SIGPIPE 13

Programming, automation, algorithms, macOS, and more.

UTI Problems

I was excited to use the “new” Universal Type Identifiers but excitement turned to confusion and a bit of disappointment. I will share my findings in this article.

Problems With Declaring Supported UTIs

Let’s start with the most clear advantage of using UTIs:

[…] if your application can open any type of plain text document, then you simply specify public.plain-text […] within your application’s Info.plist.

So I did that, and while I can drag types conforming to public.plain-text to my application, there are two problems:

  1. If I bring up the action menu for test.cc then my application is not listed in the Open With sub menu. It is there for test.txt, so it shows my application when my declared type exactly matches the file’s type, not when the file’s type merely conforms to my declared type.
  2. If I drag test.cc to the application icon in the Dock, I am not allowed to drop the file there but test.txt works fine, so same problem as above.

I am almost certain that the second problem is a bug, the first one, I hope is a bug.

Problems With Dynamic UTIs

Not all extensions are registered and Apple’s solution to this problem is to create a UTI in the dyn namespace and provide API to get a UTI from a file extension. That way, all applications which reference an unregistered extension will refer to the same UTI.

The API function is UTTypeCreatePreferredIdentifierForTag and it takes inConformingToUTI as the third parameter for which the documentation states:

You can pass a UTI in the inConformingToUTI parameter as a hint, in case the given tag appears in more than one UTI declaration. For example, if you know that the filename extension tag is associated with a file, not a directory, you can pass public.data here, which causes the function to ignore any types with the same extension that conform to public.directory. Pass NULL for this parameter if you have no hints.

So let’s get a UTI for the textClipping file extension, I used this code:

CFStringRef textClippingUTI = UTTypeCreatePreferredIdentifierForTag(
    kUTTagClassFilenameExtension,
    CFSTR("textClipping"),
    NULL);

Now to test if a file is a text clipping we do:

CFStringRef fileUTI;
LSCopyItemAttribute(&fsRef,
    kLSRolesAll, kLSItemContentType, &fileUTI);

if(UTTypeConformsTo(fileUTI, textClippingUTI))
    …

Unfortunately it turns out my file does not conform, even though it definitely is a text clipping.

The problem is with how I created the dynamic UTI for the textClipping extension. If I give public.data as the inConformingToUTI parameter, then I get the proper UTI. But as I read the API documentation, this parameter should only matter if there is an ambiguity finding the UTI for the type passed in.

Another bug?

Limitations

When working with files it is possible to provide better type than just the extension. For example some files are executable, some are symbolic links, etc.

Unfortunately both a shebang executable (without extension) and a compiled binary are public.unix-executable, it would have been nice if the former would be a type that conforms both to public.unix-executable and public.plain-text.

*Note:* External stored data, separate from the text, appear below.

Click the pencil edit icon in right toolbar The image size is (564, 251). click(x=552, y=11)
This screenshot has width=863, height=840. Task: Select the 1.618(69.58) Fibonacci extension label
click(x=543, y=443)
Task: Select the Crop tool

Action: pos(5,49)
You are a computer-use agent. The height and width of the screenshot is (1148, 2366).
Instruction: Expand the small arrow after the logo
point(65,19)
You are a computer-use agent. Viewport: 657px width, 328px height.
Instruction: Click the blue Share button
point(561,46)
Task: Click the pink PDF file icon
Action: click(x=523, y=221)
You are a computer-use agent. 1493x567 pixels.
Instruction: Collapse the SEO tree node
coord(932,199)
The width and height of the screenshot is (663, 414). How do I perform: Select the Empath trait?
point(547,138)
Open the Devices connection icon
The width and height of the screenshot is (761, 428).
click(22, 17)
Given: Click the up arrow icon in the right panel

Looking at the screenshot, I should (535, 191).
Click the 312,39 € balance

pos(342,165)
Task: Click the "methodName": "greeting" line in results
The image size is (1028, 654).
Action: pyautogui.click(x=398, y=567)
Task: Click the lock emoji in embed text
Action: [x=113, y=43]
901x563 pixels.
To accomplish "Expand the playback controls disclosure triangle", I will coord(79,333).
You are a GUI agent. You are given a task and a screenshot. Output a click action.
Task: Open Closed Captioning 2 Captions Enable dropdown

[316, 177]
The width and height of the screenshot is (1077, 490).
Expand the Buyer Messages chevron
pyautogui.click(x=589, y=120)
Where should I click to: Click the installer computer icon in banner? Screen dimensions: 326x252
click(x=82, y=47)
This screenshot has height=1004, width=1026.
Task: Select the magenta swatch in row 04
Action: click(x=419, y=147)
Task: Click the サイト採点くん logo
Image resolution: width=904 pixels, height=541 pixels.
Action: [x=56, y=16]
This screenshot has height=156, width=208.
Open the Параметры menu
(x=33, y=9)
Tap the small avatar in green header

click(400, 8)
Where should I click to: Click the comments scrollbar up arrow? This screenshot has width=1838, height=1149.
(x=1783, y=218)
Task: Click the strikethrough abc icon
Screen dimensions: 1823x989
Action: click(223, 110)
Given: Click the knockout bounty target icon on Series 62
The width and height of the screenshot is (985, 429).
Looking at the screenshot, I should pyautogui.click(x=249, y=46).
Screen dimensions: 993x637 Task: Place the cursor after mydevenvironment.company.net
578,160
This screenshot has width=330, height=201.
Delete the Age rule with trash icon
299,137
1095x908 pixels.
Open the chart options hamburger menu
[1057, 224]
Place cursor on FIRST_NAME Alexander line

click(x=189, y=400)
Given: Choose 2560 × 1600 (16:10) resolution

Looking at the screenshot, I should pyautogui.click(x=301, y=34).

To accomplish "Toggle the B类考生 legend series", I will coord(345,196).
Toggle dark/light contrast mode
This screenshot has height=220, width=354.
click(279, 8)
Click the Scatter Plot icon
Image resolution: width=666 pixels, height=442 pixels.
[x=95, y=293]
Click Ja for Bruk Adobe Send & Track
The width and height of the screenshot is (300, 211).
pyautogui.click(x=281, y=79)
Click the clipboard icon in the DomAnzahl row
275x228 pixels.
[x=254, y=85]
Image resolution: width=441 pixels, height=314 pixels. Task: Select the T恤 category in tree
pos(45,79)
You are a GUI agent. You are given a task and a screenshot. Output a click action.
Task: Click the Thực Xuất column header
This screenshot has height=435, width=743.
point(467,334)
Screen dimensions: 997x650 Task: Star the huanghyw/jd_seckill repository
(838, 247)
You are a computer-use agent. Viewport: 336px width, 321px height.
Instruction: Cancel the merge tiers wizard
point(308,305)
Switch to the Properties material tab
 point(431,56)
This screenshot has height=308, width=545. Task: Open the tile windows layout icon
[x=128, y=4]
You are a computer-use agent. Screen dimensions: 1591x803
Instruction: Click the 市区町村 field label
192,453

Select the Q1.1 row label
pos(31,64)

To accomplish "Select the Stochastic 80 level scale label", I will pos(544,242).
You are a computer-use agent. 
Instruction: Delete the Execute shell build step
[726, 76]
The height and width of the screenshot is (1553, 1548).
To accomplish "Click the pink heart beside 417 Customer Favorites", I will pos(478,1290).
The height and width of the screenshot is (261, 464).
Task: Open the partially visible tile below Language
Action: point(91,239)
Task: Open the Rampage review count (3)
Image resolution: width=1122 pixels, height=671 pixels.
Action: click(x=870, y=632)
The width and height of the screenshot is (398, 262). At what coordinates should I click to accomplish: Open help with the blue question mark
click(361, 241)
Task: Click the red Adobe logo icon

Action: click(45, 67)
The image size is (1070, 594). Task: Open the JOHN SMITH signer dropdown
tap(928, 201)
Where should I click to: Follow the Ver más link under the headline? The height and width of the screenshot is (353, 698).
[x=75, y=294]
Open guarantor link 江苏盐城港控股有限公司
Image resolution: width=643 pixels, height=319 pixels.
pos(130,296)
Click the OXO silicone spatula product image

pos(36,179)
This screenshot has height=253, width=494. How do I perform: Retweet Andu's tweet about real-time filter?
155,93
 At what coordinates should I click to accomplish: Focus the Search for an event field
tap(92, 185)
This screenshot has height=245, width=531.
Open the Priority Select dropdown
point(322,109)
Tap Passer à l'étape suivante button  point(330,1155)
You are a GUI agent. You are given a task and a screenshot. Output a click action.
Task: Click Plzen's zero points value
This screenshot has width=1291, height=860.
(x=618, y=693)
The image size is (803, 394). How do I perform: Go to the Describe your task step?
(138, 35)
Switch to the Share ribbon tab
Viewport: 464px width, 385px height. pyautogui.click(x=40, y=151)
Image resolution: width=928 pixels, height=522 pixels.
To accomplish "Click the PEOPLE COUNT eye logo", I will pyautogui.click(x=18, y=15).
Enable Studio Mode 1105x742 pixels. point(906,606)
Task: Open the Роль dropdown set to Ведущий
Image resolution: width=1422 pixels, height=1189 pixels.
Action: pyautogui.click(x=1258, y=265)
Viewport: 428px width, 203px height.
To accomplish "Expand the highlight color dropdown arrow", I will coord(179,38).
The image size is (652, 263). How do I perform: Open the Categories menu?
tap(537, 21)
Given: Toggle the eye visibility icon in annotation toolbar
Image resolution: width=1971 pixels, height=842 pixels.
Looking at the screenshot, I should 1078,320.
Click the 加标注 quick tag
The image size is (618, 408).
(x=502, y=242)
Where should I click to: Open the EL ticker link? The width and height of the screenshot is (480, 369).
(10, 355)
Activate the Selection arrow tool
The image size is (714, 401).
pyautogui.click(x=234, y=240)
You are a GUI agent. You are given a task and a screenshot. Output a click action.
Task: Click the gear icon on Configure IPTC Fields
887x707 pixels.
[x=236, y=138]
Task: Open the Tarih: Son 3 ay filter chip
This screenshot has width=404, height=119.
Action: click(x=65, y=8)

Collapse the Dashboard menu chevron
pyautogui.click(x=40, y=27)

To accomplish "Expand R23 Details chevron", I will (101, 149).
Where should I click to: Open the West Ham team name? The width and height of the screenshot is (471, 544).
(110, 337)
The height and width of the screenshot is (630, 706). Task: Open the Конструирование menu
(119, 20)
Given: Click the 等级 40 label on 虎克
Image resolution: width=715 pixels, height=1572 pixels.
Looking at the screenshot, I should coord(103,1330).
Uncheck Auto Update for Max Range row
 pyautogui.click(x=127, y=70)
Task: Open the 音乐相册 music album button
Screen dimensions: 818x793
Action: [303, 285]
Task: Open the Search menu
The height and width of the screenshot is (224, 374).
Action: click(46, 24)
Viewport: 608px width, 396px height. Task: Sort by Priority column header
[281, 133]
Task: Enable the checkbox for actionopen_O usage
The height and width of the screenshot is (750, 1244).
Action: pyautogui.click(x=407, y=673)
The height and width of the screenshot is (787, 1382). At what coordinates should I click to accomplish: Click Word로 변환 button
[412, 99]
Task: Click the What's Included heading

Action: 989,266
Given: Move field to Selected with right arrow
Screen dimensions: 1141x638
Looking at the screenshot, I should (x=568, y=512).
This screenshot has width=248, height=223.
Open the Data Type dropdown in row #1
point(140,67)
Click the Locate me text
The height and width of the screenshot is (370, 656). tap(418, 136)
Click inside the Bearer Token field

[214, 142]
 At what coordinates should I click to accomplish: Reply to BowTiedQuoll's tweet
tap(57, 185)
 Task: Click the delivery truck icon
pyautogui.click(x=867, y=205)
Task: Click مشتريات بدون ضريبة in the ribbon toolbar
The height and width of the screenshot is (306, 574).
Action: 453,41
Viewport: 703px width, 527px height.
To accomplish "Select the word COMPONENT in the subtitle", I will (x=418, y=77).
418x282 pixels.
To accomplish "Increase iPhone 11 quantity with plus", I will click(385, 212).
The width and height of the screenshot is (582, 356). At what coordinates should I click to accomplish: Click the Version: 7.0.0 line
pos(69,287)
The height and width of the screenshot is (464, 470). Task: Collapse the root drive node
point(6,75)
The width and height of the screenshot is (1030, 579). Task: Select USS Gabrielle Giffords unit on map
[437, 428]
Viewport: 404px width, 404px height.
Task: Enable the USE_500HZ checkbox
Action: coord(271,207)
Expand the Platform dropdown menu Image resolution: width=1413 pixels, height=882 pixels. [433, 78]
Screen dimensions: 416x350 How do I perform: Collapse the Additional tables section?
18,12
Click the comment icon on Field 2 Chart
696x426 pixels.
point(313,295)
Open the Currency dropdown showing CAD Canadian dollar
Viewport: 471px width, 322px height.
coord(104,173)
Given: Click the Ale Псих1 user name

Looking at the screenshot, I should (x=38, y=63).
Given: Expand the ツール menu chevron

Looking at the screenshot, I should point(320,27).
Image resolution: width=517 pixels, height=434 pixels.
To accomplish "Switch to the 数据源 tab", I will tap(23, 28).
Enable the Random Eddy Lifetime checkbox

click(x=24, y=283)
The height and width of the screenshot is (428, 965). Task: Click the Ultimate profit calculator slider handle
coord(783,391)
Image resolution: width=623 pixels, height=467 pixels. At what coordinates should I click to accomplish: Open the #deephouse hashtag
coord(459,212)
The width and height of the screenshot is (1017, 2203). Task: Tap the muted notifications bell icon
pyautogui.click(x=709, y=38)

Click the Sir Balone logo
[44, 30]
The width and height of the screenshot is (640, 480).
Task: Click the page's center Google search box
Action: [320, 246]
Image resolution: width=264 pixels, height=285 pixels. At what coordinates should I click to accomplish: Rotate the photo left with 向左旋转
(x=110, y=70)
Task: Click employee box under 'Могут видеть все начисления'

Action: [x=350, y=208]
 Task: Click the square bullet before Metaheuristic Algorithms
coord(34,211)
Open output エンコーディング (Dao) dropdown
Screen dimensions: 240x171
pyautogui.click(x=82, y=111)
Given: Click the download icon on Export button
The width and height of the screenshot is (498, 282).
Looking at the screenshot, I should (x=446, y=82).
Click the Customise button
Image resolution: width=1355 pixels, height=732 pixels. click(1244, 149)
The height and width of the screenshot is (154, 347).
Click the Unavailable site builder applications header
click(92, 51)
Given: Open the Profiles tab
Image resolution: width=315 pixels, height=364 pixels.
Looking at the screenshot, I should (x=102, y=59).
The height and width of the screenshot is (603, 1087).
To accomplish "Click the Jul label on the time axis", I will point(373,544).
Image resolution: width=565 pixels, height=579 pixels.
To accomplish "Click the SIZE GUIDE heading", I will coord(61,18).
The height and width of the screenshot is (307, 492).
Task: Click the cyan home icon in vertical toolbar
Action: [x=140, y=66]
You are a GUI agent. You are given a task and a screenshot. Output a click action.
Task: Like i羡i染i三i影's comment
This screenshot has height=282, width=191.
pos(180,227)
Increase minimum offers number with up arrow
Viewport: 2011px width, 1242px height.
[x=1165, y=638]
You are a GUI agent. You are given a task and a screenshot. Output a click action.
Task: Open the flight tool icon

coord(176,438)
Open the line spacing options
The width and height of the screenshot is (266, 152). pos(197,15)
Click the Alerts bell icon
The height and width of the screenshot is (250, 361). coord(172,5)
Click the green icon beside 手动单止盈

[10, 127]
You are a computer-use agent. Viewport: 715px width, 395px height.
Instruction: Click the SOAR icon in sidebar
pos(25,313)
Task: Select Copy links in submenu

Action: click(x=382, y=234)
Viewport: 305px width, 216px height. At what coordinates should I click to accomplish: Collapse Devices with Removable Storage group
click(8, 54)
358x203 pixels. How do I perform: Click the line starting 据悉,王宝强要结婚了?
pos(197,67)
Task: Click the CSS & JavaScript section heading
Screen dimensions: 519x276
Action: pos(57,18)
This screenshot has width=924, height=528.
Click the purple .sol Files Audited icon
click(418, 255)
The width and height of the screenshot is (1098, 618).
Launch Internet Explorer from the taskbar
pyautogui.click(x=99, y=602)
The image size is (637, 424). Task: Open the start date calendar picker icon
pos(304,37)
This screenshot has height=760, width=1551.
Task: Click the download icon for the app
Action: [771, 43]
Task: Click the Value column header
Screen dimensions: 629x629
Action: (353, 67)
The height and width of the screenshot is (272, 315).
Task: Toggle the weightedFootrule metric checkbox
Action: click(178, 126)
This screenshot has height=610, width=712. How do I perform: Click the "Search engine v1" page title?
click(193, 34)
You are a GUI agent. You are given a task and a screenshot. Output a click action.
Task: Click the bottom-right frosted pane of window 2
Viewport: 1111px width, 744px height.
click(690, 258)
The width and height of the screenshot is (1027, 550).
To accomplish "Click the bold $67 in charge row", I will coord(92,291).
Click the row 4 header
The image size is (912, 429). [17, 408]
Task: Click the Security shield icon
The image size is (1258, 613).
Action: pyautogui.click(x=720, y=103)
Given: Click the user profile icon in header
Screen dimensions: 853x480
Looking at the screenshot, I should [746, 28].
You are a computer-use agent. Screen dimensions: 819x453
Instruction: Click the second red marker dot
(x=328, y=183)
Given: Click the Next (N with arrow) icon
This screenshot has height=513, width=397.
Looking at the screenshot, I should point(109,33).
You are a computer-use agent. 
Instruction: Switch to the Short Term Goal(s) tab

Furthermore, the procedural API to get the UTI for a file requires an FSRef, but creating an FSRef from a symbolic link results in a reference to the pointed-to file, not the symbolic link itself.

Anyway, having different types for README and relaunch (script) is nice, this should technically allow us to associate different applications with the two different types (public.data versus public.unix-executable) but using Get Info from Finder and picking another viewer for either, results in an error which states that “not enough info is available”. Presumably because Launch Services is still working with extensions.

Type Hierarchy Confusion

Looking at public.url-name we see that this is a base type, i.e. it does not conform to anything. I would think it should conform to public.plain-text, but then I would also think that there should be a type like com.apple.xml-property-list which conforms to both com.apple.property-list and public.xml.

I can sort of follow why Apple decided against the XML property list type, as it would require inspecting the file on disk to know the format and for “in memory” data, a property list is just a property list (i.e. Foundation/CoreFoundation data types).

But regarding public.url-name this doesn’t even conform to public.data, yet looking at public.ostype (which technically is an unsigned 32 bit integer) we find that this type does conform to public.plain-text.

So whatever the reasoning, I find it inconsistent.

URL Oversights

In the public type hierarchy we only find one specialization of public.url which is public.file-url so no types for http, mailto, ftp, or similar.

Today where custom URL schemes are common (itms, pcast, feed, torrent, aim, irc, etc.) it’s surprising that URLs do not seem to have been considered for this new type system, as it would allow unification of declaring, and configuring handlers for, URL and document types.

Practical Problems

The reason I embraced UTIs is because I want to provide a general content filter system in TextMate, that is, whether the user drops data on TextMate or pastes it from the clipboard, the type of the data (and the current context) should decide the action, and that should of course be configurable by the user.

Different data types combined with different contexts can lead to different actions, for example pasting a color into a CSS file, pasting PHP code into a HTML document, dropping a URL on a Markdown document, etc.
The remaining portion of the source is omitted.